The Internet is a key source of health information worldwide, including in Spain.33–35 Health professionals must be mindful that their patients will search for information of their health conditions online. Thus, identifying the most adequate strategies and means to communicate this information to patients is a key aspect to consider not only in the consulting room but also in health-related websites.

Limitations of the study

We must be cautious when interpreting the results, as the study sample is relatively small and not randomly collected. Although driven sampling strategies account for this factor, some degree of sampling bias may not be dismissed. However, particular care was taken to avoid bias in terms of sex, age and academic level, as may be observed from the demographic characteristics summarized on Table 2, and participants were recruited from different areas of the Catalan region in Spain. Further research with a larger, more diverse sample is required to endorse the present findings regarding awareness and knowledge on low vision and blindness, and to identify other relevant factors that may influence the level of challenge associated with reading medical texts.

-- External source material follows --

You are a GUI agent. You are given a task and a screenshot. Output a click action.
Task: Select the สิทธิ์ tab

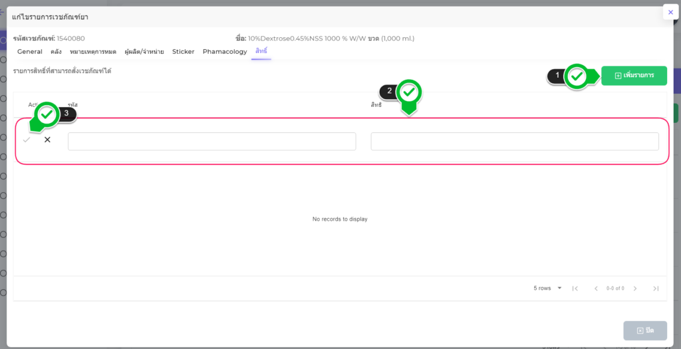pyautogui.click(x=261, y=51)
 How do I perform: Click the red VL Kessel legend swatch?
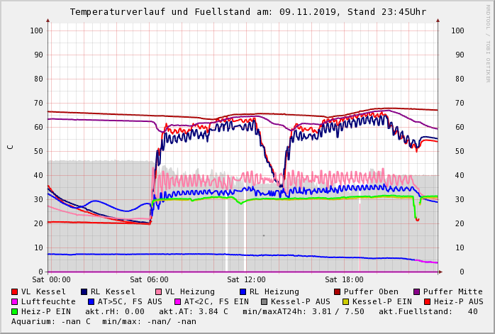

In addition, it must be noted that an ad hoc questionnaire-survey was employed for the purpose of this research. Lacking a full validation of the questionnaire, which was beyond the scope of the present study, item selection was based on expert opinion and on the existing literature on health knowledge assessment, as well as on professional experience of researchers working on the beliefs of lay people about basic impairment aspects. To avoid unwanted bias, the number of items exploring low vision and blindness was the same and all items were tested to ensure they were easy to understand by lay people. Future efforts shall be devoted to the validation of this instrument.

Finally, the selection of the on-topic online texts could also be considered a limitation of the study in as much as they may not be representative of the whole corpus of available information. Indeed, text selection may reflect the way the Google search engine ranks web pages and it may be assumed that other search engines or combination of keywords may have resulted in a slightly different list of relevant web pages.

Conclusion

The present study disclosed that the general public has a limited knowledge of key concepts of visual health such as blindness and, particularly, low vision, and that the typical information available online might not always be easy to understand by the readership to whom it is addressed. Eye care providers face a great challenge, as an ageing population will increase the incidence and prevalence of visual impairment and its consequences. The availability of complete and easy to understand information may contribute to raise awareness on this subject, and to reduce the cases of avoidable visual impairment, with relevant repercussions in terms of quality of life and costs.36 Health literacy in each of the three domains described by Sørensen and co-workers shall allow patients “to take control over their health by applying their general literacy and numerical skills as well as their specific health literacy skills to acquire the necessary information, understanding this information, critically analysing and appraising it, and acting independently to engage in actions overcoming personal, structural, social and economical barriers to health”.10 The goal of prevention and self-management through patient empowerment and health literacy should guide future political actions in the field of ocular and general health care.

Funding

This research did not receive any specific grant from funding agencies in the public, commercial, or not-for-profit sectors.

Declarations of interest

None.

Authorship

All three authors declare their substantial contribution in the conception and design of the study, the analysis and interpretation of data, the draft and revision of the article, and the final the version of it for submission.